§ What you need to do: Revise the part of the data that opens with the line containing "The image size" and closes with the line containing "Viewport: 500px width, 700px height.", replacing "Select" with "Choose" and changing nothing else. Give only those lines, without the pictures.

§ Extracted entries:
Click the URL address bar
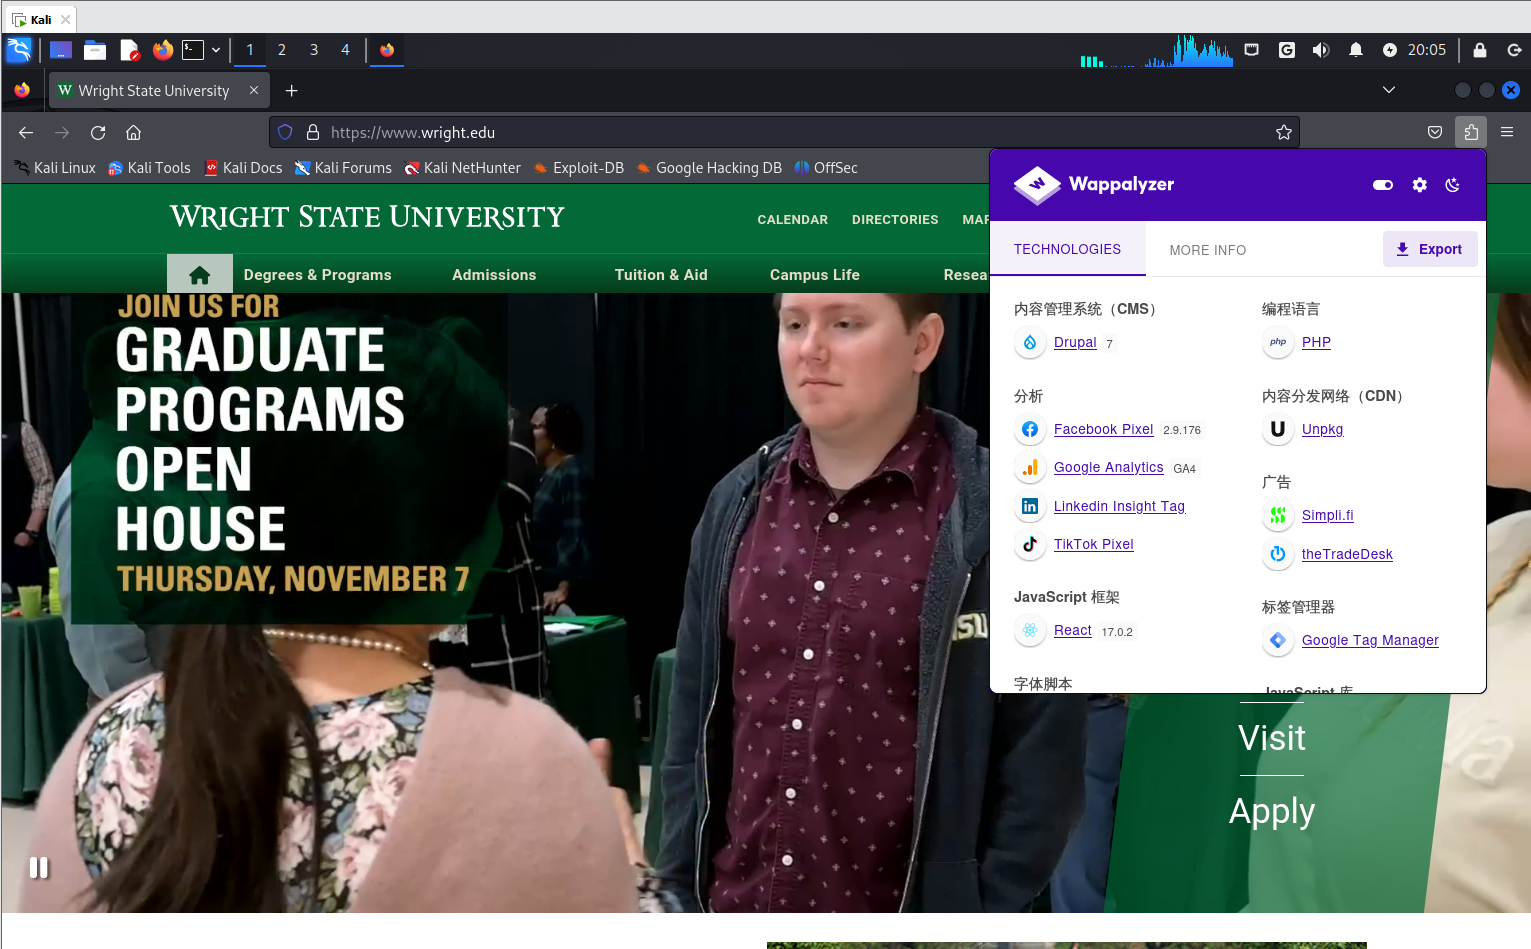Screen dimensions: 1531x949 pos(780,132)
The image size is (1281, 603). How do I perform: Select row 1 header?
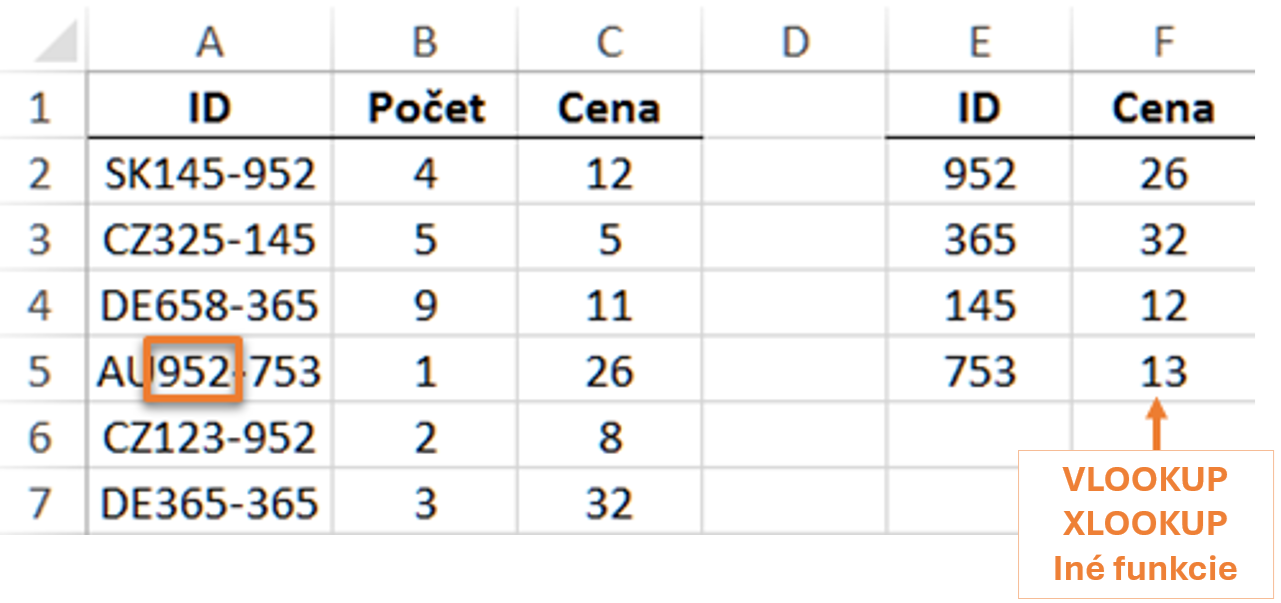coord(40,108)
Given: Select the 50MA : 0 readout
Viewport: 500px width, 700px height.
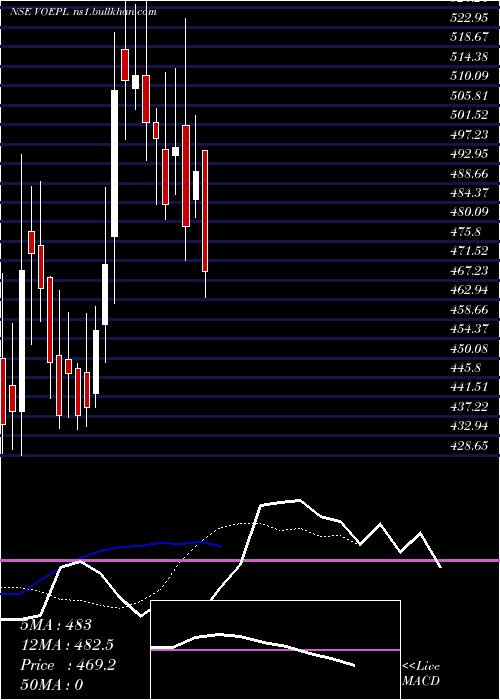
--
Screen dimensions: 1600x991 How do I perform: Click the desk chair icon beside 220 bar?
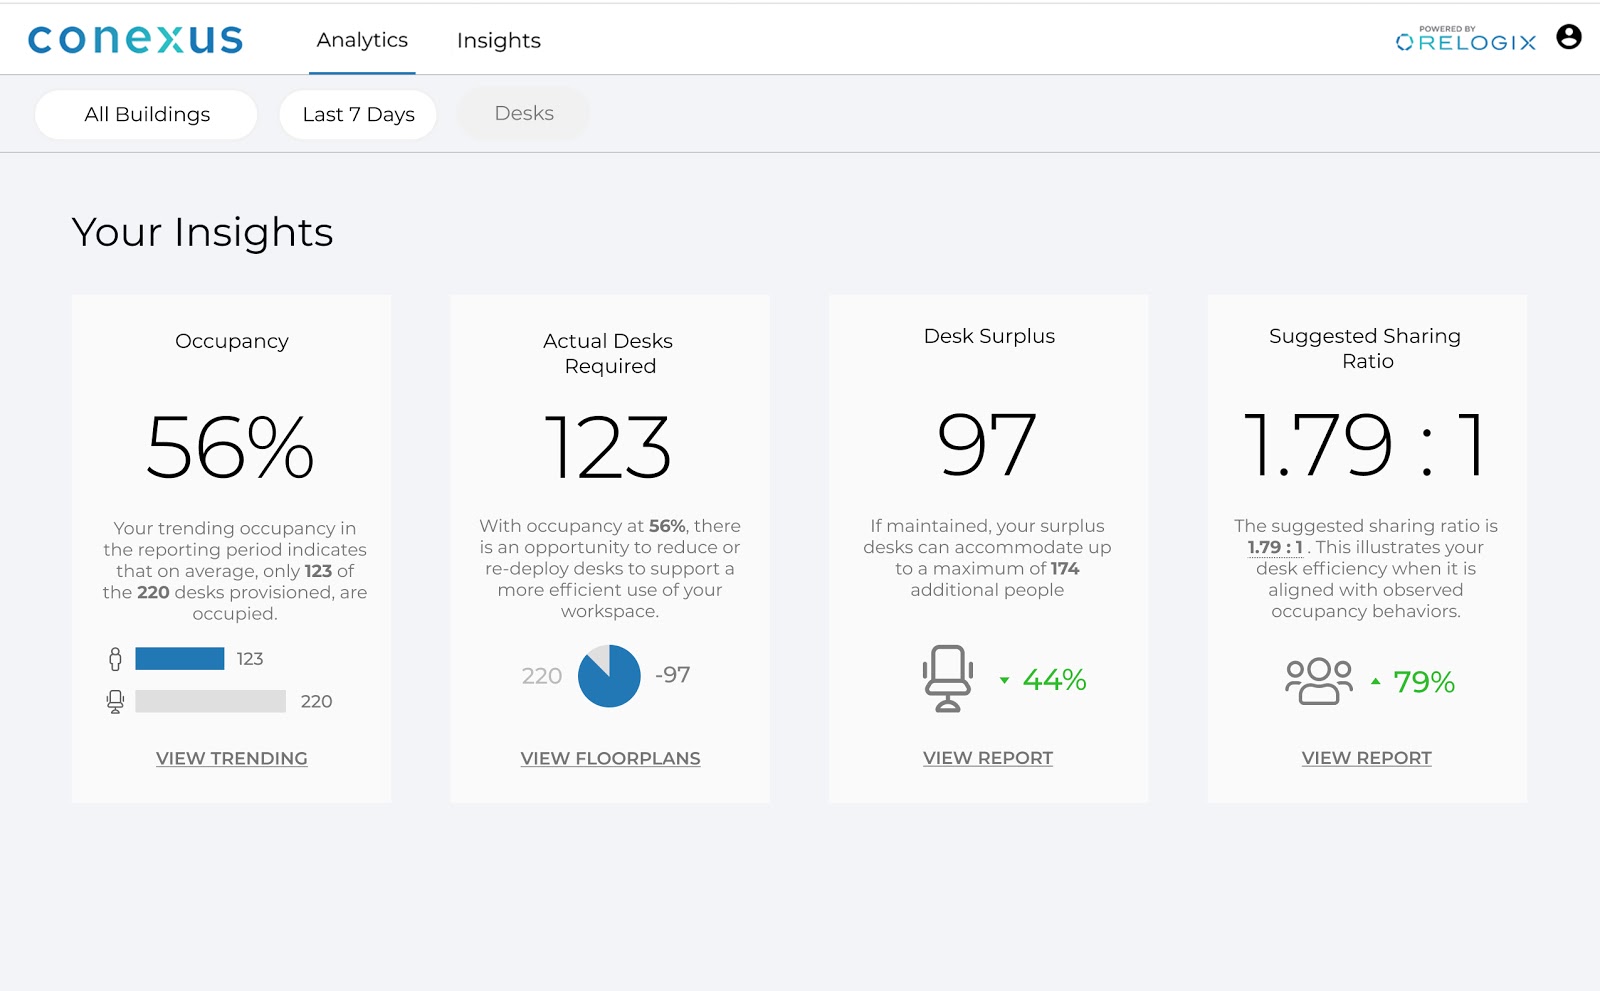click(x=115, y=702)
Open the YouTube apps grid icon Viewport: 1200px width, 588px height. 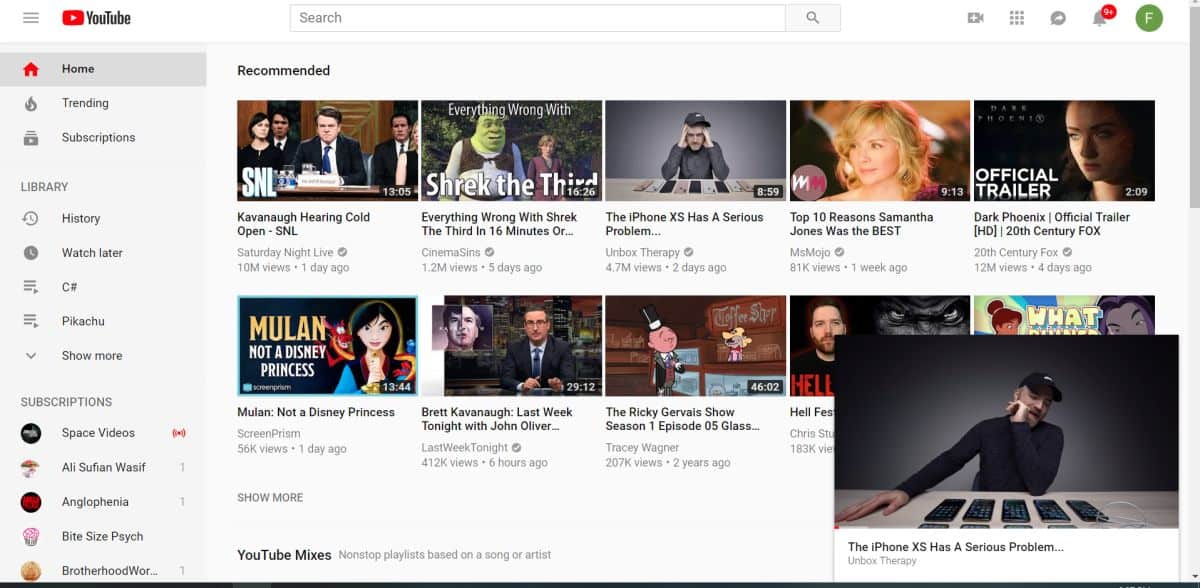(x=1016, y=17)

§ Exercise response:
The image size is (1281, 603). How do I perform: Choose row 1 header?
coord(40,108)
Given: Choose the 50MA : 0 readout
Viewport: 500px width, 700px height.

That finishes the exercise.